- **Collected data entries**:
--- START ---

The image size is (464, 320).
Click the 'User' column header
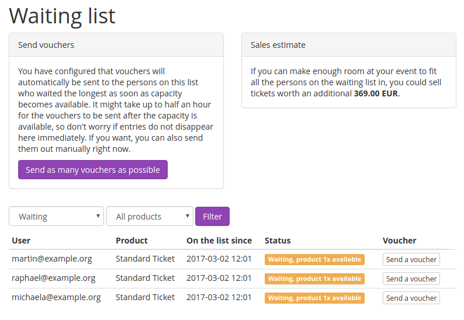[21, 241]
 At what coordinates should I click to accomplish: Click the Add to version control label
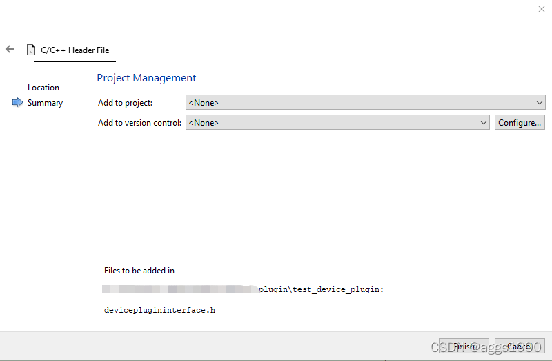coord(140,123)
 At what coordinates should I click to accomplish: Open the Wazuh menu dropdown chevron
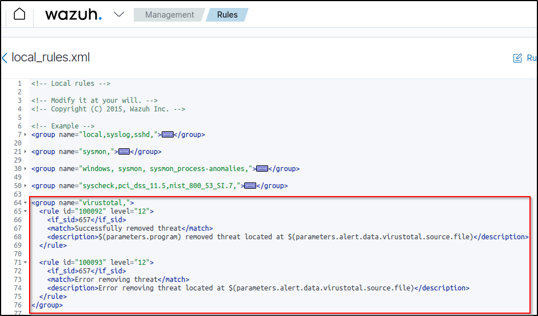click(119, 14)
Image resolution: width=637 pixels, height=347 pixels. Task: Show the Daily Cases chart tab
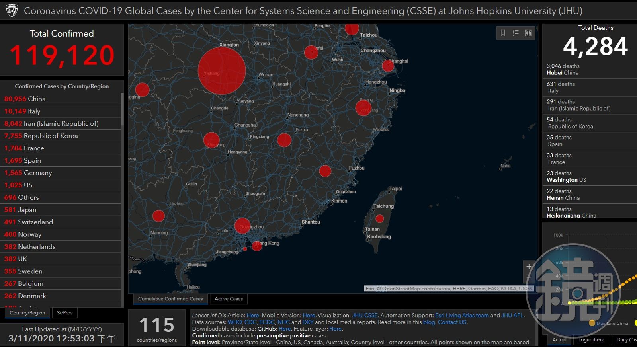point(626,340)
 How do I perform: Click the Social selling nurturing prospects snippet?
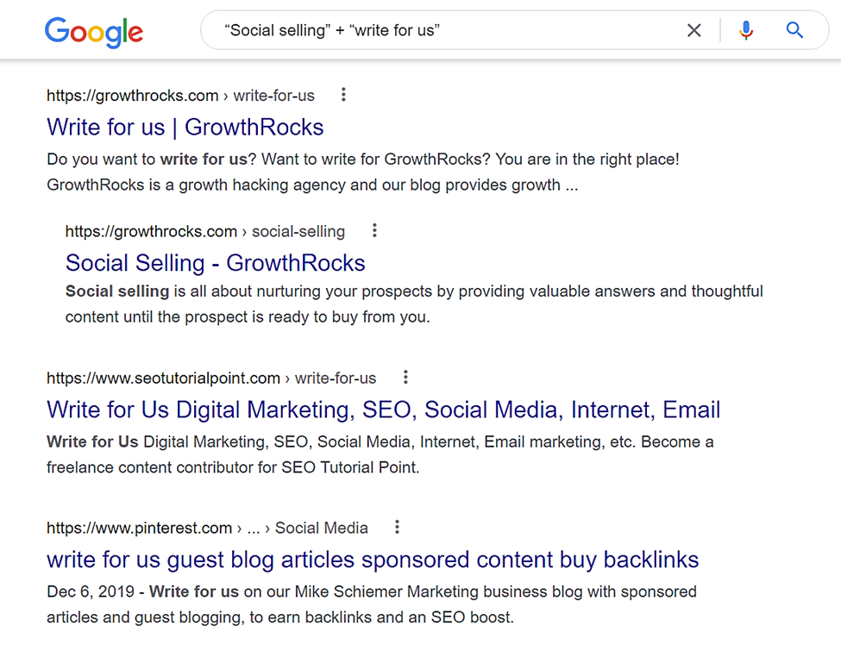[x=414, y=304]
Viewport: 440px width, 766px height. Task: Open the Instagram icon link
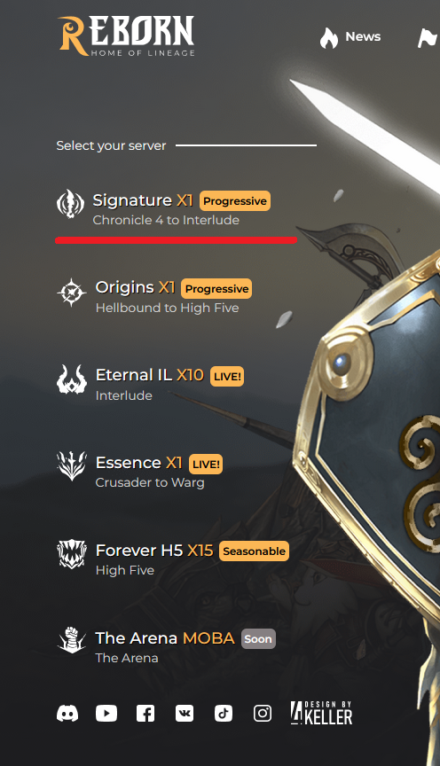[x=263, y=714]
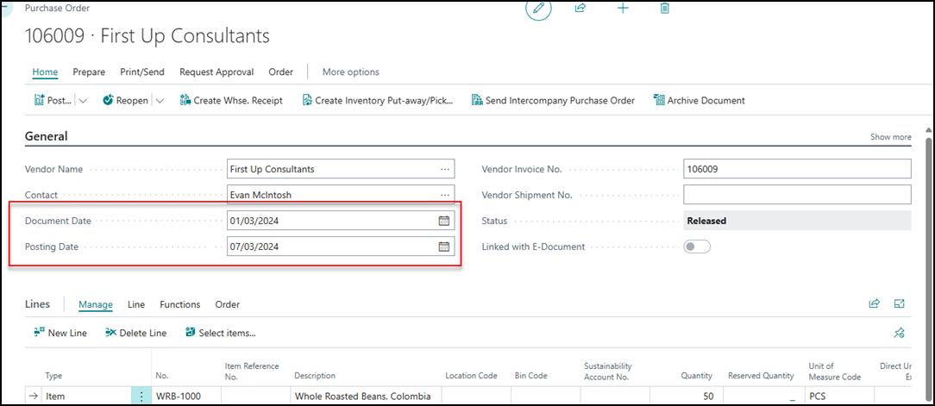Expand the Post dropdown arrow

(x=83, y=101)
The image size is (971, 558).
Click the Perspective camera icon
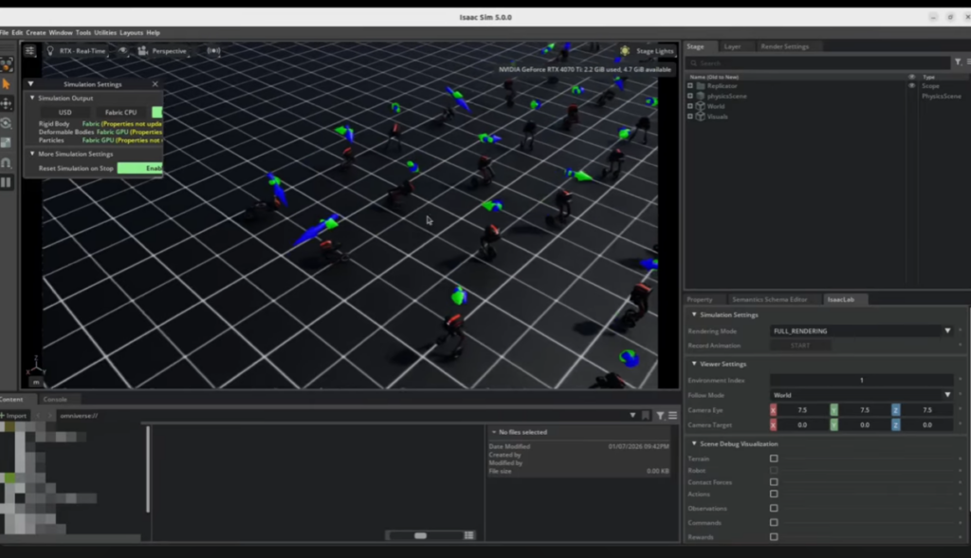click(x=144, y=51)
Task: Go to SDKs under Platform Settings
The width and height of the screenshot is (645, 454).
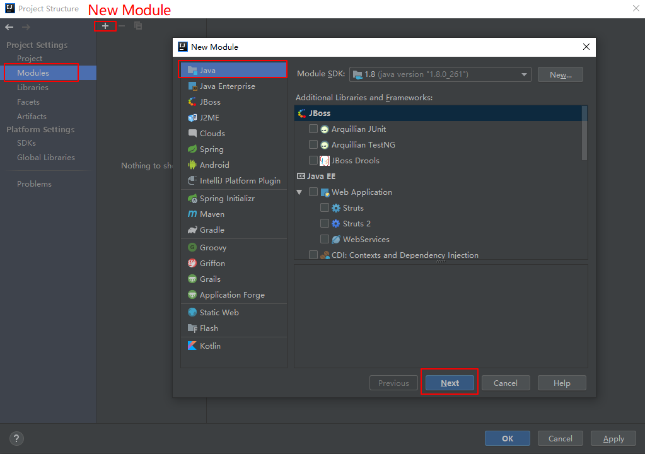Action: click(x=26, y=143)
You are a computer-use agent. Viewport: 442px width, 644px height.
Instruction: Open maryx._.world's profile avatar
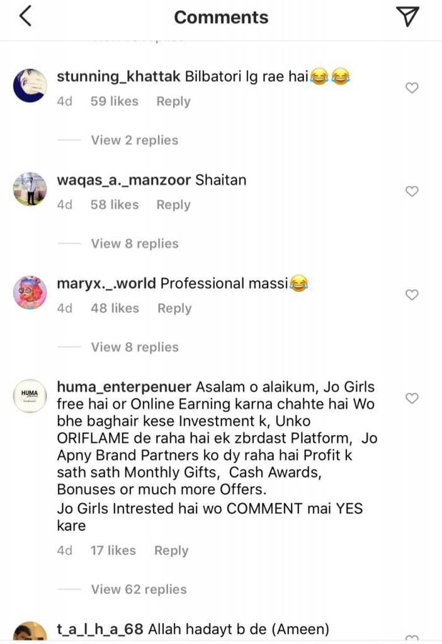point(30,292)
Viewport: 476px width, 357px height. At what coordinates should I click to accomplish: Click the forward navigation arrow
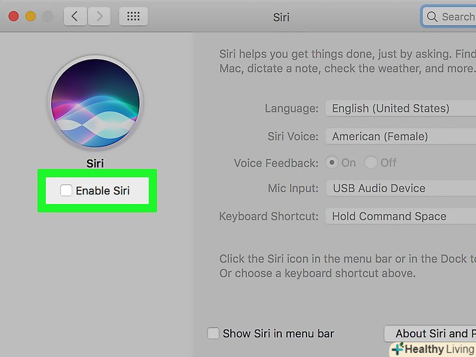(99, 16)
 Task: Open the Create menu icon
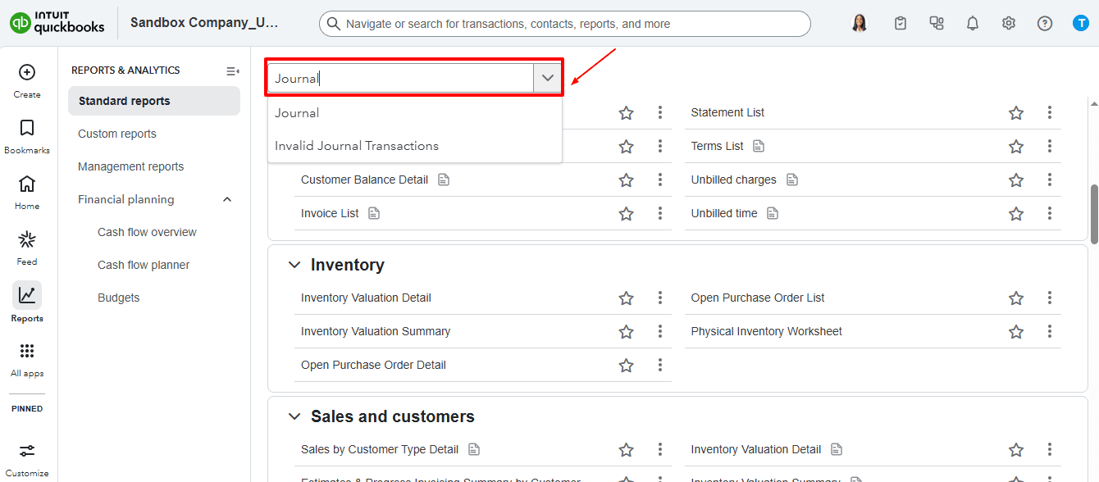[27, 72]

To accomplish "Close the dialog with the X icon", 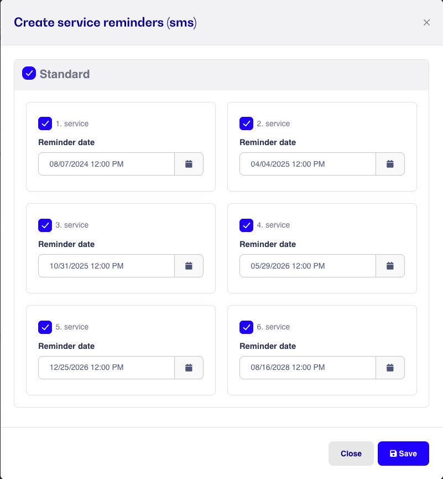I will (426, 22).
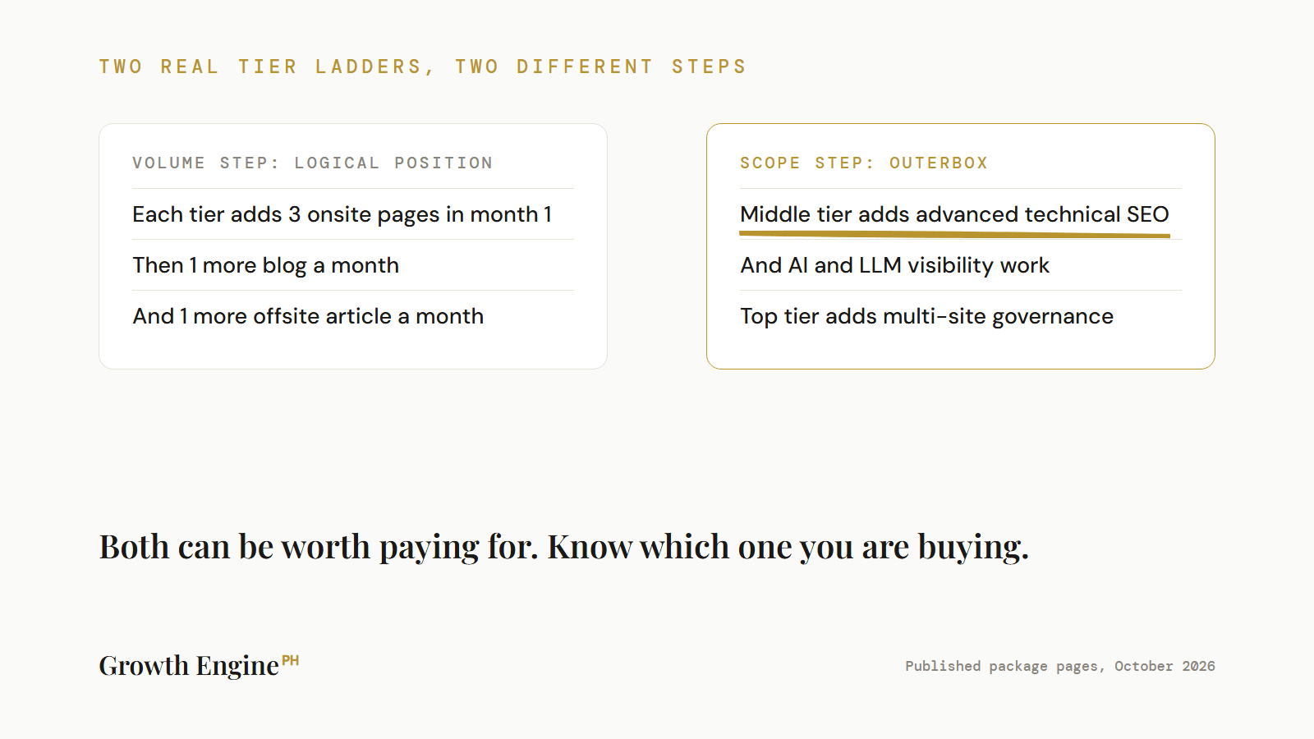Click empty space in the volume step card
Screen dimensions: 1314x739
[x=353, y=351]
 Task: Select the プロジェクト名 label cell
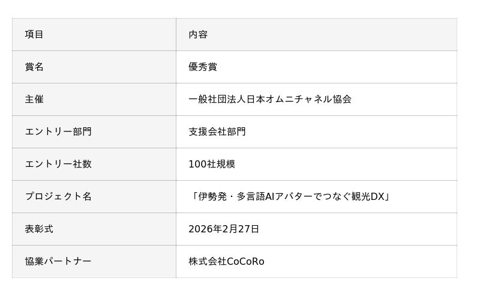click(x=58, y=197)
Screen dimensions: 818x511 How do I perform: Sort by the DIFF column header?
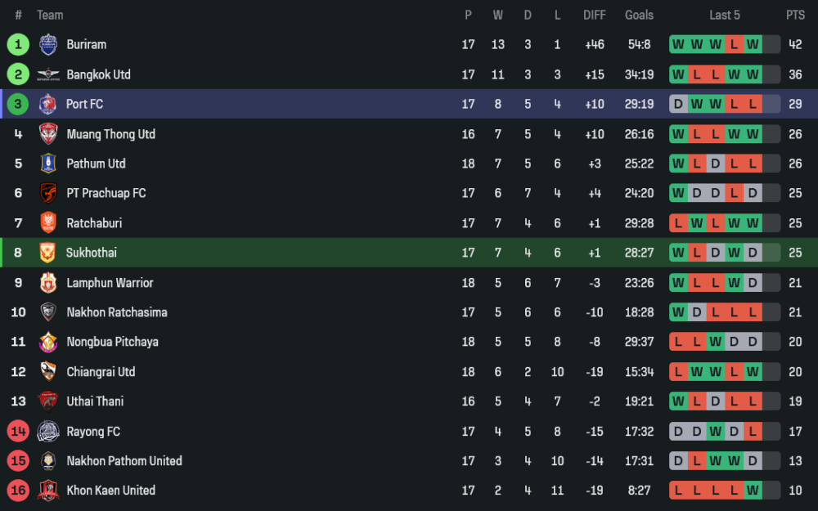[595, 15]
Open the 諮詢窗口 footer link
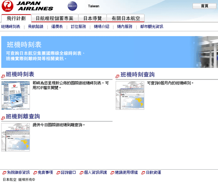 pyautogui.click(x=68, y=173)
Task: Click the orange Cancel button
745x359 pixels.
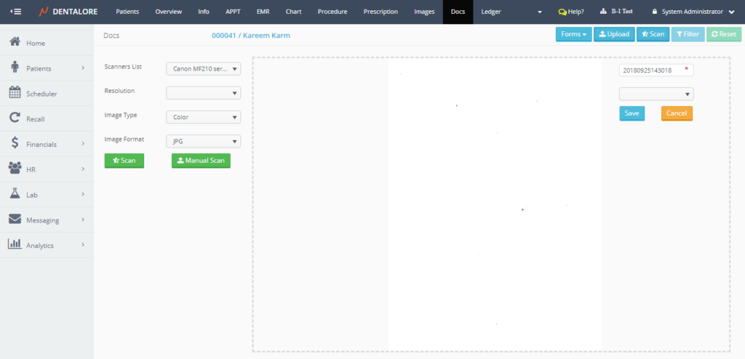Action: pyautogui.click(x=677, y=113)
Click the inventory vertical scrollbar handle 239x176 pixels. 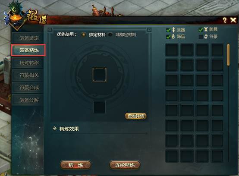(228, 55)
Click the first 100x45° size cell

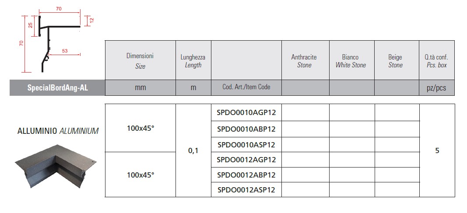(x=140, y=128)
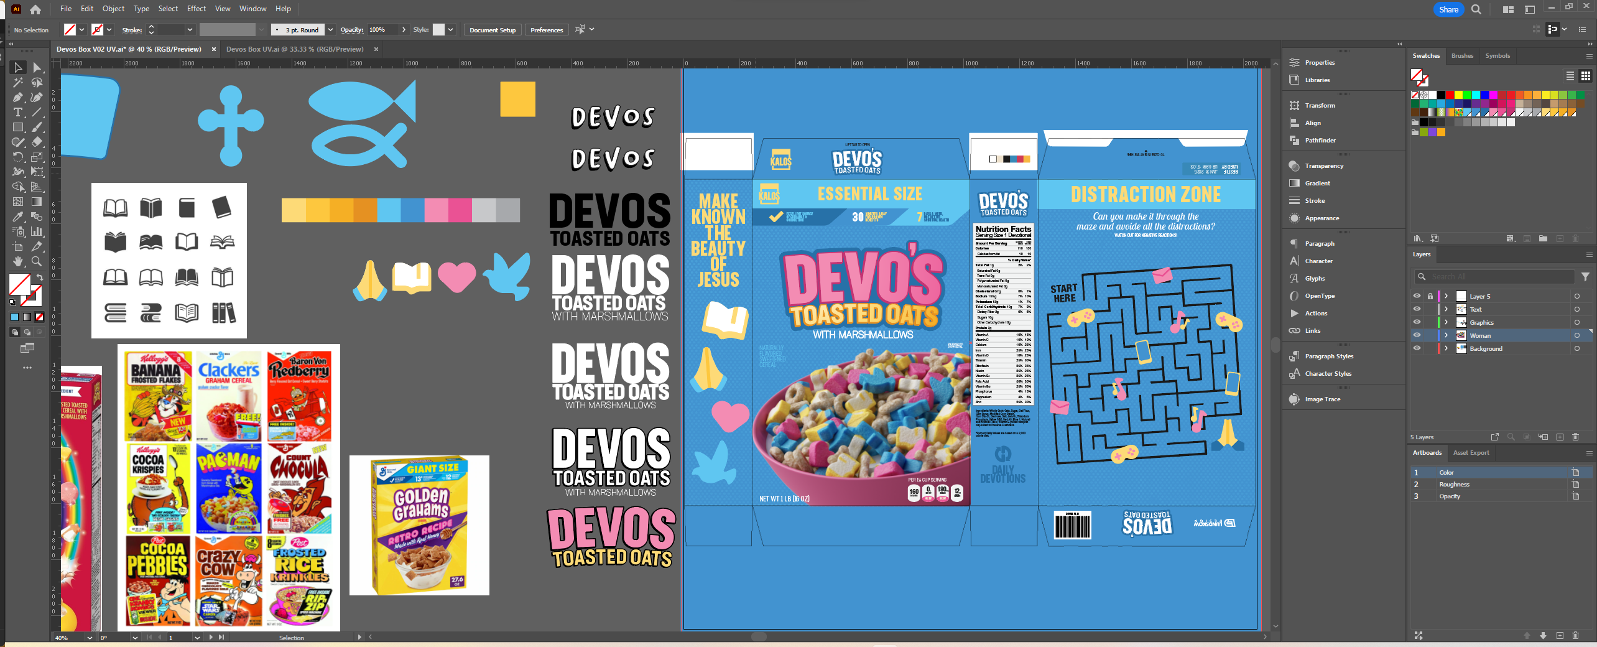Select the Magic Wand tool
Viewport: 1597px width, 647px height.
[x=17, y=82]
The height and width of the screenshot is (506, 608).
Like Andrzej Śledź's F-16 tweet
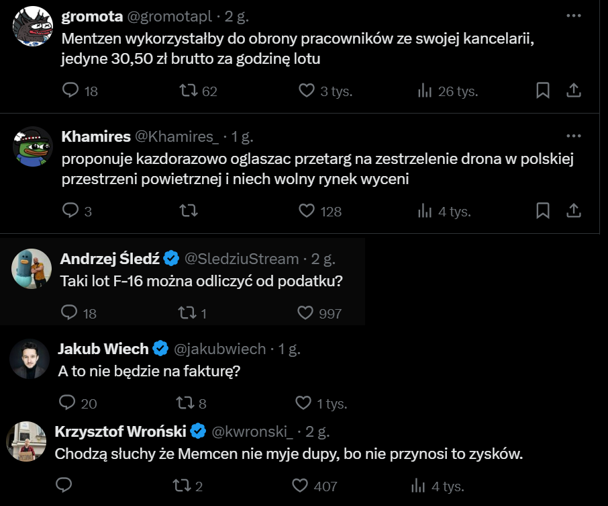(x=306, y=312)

--- END ---

- **Activity**:
In the data above, the stretch from the line with "The image size is (971, 558)." through the line with "You are a computer-use" is to be returned exactly, minus any pictures.

- **Task solution**:
The image size is (971, 558).
Click the Perspective camera icon
click(x=144, y=51)
Task: Go to SDKs under Platform Settings
The width and height of the screenshot is (645, 454).
Action: click(x=26, y=143)
You are a computer-use agent. Viewport: 442px width, 644px height.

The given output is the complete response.